Results

African Union

10/18/2021 | Press release | Distributed by Public on 10/16/2021 18:19

What Women Want

A fully-functional and complete CRVS system provides real-time data and is the gold standard for measurement of mortality in a population which is crucial during the pandemic. Data on new cases and deaths on a daily or weekly basis has been critical to show the trends and impact of the pandemic. Therefore, there have been heightened expectations of national statistical systems to provide data needed to manage the crisis including its socio-economic effects.

The following factors are guide the building of resilient civil registration and vital statistics systems in Africa that provide innovative, integrated and decentralized services for the post-COVID-19 period.

  1. Leadership in transformation

The development of robust civil registration systems is a multi-sectoral undertaking that requires the participation of a wide range of stakeholders including, first and foremost, members of public. Critical to improvements in that regard are robust governance mechanisms, strong technical and political leadership and effective coordination among governmental and non-governmental stakeholders.

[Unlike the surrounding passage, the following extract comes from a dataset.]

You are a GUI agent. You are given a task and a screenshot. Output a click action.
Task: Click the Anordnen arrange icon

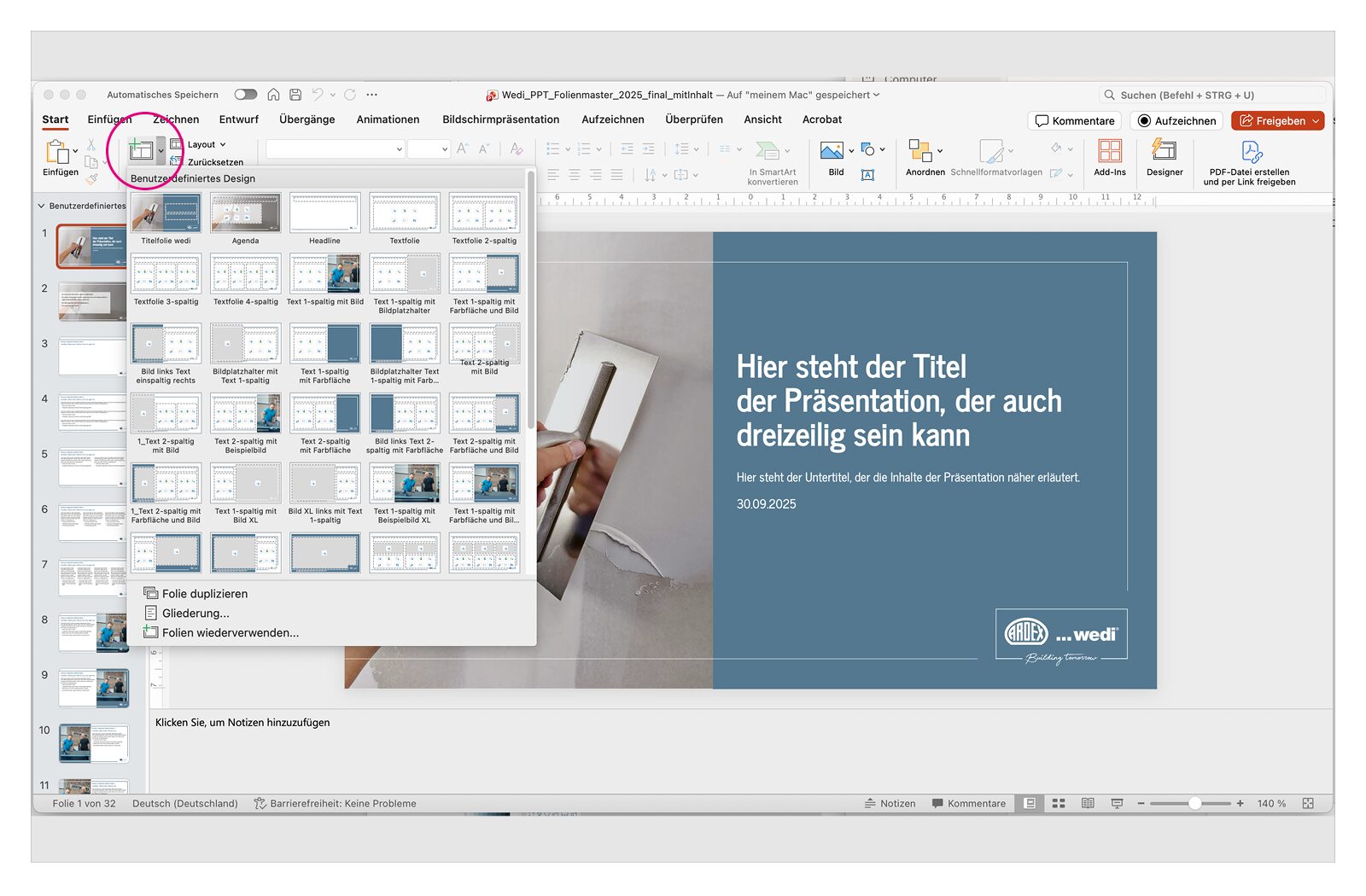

Accelerating progress towards universal civil registration and the establishment of integrated identity management systems will accelerate progress on over 70 targets across the 12 Sustainable Development Goals. Establishing integrated identity management systems requires a whole of government approach, backed by political support for a coherent and coordinated response across multiple government systems.

  1. Innovation

Civil registration and vital statistics systems must harness the potential of widely-available innovative technologies. The use of mobile phones in data collection and management, for example, has significant potential to enhance the operational efficiency of civil registration systems across Africa, and is widely-viewed as a game-changer. Furthermore, the roll-out of automated services can reduce the face-to-face interaction required in order to obtain vital event certificates, while moving to online applications for birth and death registration can increase efficiencies by reducing the number of intermediary administrative steps that must be completed. Indeed, digitalization of a wide range of processes, from notification to certification has huge potential for transforming slow, passive, and reactive civil registration systems that depend on in-person attendance into systems that are resilient, proactive and agile.

  1. Integration

Countries whose civil registration and vital statistics systems are closely linked to their health sectors have been able to continue providing services during the COVID-19 pandemic. Some countries have been able to draw on their networks of health facilities and community-based health workers to provide documentation of the occurrence of vital events and to fast track notifications to the civil registrar. Designating health facility staff as informants who can complete vital event notification forms and share them with the civil registrar will help to ensure that key information on vital events is recorded. Maternal and child health services can be leveraged to capture data on births occurring at home when children are brought to child health clinics for immunizations or to receive medical treatment. Furthermore, health personnel should ensure that all children receiving treatment or immunizations have been issued birth certificates. Registrars working at health facilities can also capture vital events as they occur. This is particularly cost-efficient when there are large volumes of vital events to be registered.

  1. Decentralization

Decentralization addresses the three most important challenges that impede the operations of traditional civil registration and vital statistics systems, namely the long distances that individuals sometimes need to travel in order to reach a registration centre, the fact that a second visit to the centre is sometimes required to obtain a certificate (or indeed a third visit if a child is born at home), and paper-based processing and record keeping.

One of the key recommendations stemming from the comprehensive assessments of civil registration and vital statistics systems that have been undertaken by numerous African countries has been to increase the number of registration points through decentralization and, in the process, to delegate registration responsibilities to local authorities and national health systems.

Decentralization addresses those challenges by enlarging the scope and responsibilities of the public authorities involved in the registration process. Specific aspects of the registration process, such as notification of births and deaths, are delegated to local authorities and/or health facilities, with the civil registration authority maintaining a supervisory role and designing registration policies for the authorities responsible for delegated aspects of the process.